# Fisher Cat vs Pit Bull



## buspete (Mar 7, 2005)

We have a mixed pit bull/husky/whatever dog who is a pet and also functions as the "guard dog" in that he roams around the property at night to intimidate small woodland critters who may have plans to come raid our poultry. He's not mean in any way, actually being somewhat of a wimp, but a dog is a dog and generally pretty intimidating to things like raccoons. He's probably 75 pounds, all muscle.

He has run off deer, porcupines, raccoons, shadows and who knows what else but has finally met his match. Sunday night he was barking off in the woods, very agitated, and instead of going out to investiagte I just let him handle it. When he came in, he went to his corner and laid down like nothing was unusual.

The next morning, we noticed a blood trail around the house and assumed one of the cats brought in a chipmunk to torment, so we went looking for the body. It turns out that the blood was the dog's, and that he had a slash on his nose and a big chunk of the side of his tail bitten off!

I envision the encounter like this:

Buster the dog sees a funny looking critter and goes over to sniff it.

The critter turns, yowls, and gives him a slash aross the nose.

Buster decides not to attempt to befriend the funny looking new cat, and turns to run home.

The critter, really wanting to get his point across, lunges forward to bite off a chunk of tail to give the dog a permanent reminder to not sniff at a fisher cat.

I took him to the vet, who gave us some painkillers and an antibiotic. There is not enough skin in the area of the wound to try and suture it up, so it will have to just heal over on it's own.

For those who don't know, a fisher is a giant weasel sort of thing that is a super-predator. It has retractable claws and can run up and down trees like a squirrel. They get as big as 20lbs, and have no natural predators to fear. It is one of the only animals that can attack and kill a porcupine! Here in New England, we call them "fisher cats", but it is actually just a "fisher". It looks like a big, ugly cat, and screams with a blood-curdling sound that sounds like a woman being tortured. They have been known to rip open window screens to come into a house to get a cat or small dog.

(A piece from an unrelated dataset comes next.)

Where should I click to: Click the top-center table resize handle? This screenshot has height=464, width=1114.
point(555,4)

What Buster learned the hard way is that they are not friendly or intimidated by pit bulls.


----------



## AR Cattails (Dec 22, 2005)

I just googled images for fishers and they sure do look like weasels. I have never heard of them and am sure glad we don't have them here where I live. Poor Buster. I'm glad he's going to be ok.


----------



## EDDIE BUCK (Jul 17, 2005)

Never seen a fisher, but I have a friend that had two large pits. He said one day he heard them in the woods fighting something. He ran to where the dogs were,and they were fighting an otter. When he got there the otter jumped in the water. The dogs were cut up pretty bad and he said the otter won the fight. :shrug:


----------



## Clifford (Aug 14, 2004)

Fishers are a nasty breed of a dog/cat/weasel type of thing. I have caught two of them in 1 1/2 CS leg hold traps on a fax/**** line. I sucessfully let both of them out of said traps, and boy - what a workout that was.


----------



## buspete (Mar 7, 2005)

Why did you let them go/ Aren't the pelts pretty valuable?

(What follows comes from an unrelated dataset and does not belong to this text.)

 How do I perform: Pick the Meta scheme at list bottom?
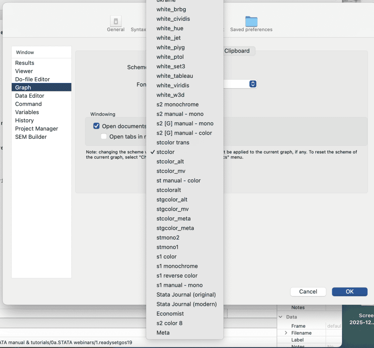click(163, 333)
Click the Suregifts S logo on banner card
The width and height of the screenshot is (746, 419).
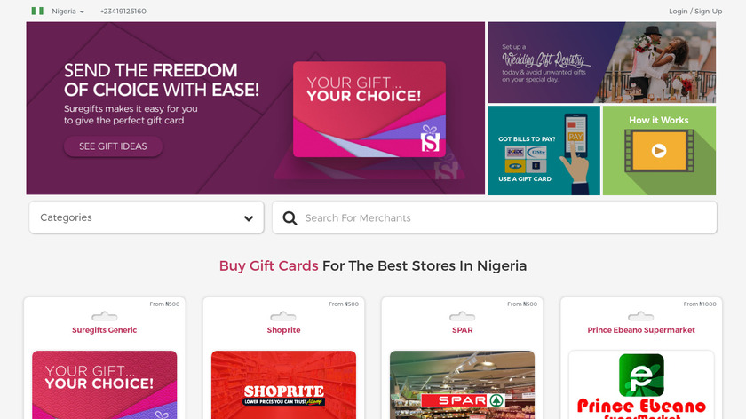(430, 138)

Tell us more about trapping them, you say it was a leghold trap, what was your bait? I read somewhere that to trap one, you should bait it with cat food and set the trap in a tree by wiring it to the trunk of a larger sized sapling where it would have to go over the trap to get the cat food.


----------



## Clifford (Aug 14, 2004)

buspete said:


> Why did you let them go/ Aren't the pelts pretty valuable?


Only allowed 1 per season here, and at that time, the season wasn't even open yet. They are a nasty breed to cross. They like to use fallen trees to cross streams, etc. Chop out a spot on such a log and set it with a coilspring trap covered with moss or grass. When the trap goes off, they will fall off the log and hang around until you show up. I've caught them using the same fish based baits/lures used for ****.

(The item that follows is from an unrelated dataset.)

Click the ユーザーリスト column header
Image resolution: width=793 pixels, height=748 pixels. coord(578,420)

Funny you mentioned cat food. Fishers are notorious for eating domestic cats and probably hang around the cat food waiting for that cat to come to dinner.


----------



## frugalwilady (May 24, 2005)

This is while ago but we had a fisher get 2 adult cats and 6 kittens in 1 night! It looked like a horror movie under that shed  It stopped coming around after it ate every cat on our place. Not a good into to country life after 10 yrs of city and never even heard of anything that would eat cats!


----------



## suburbanite (Jul 27, 2006)

Coyotes eat cats here in California. We don't have Fishers here.

I have compassion for your canine companion. But part of me also enjoys hearing there's some critter out there that can kick a pit-bull's rear (or at least bite it).


----------



## tyusclan (Jan 1, 2005)

suburbanite said:


> But part of me also enjoys hearing there's some critter out there that can kick a pit-bull's rear (or at least bite it).


Notice he did say it was only PART pit bull.

I'd never be able to find the info now, but I do know of at least one pit bull many years ago that killed a wolverine.


----------



## Mid Tn Mama (May 11, 2002)

I'd never heard of fisher cats before and now I've heard them twice in one day. Apparently these are a delicacy in China.


----------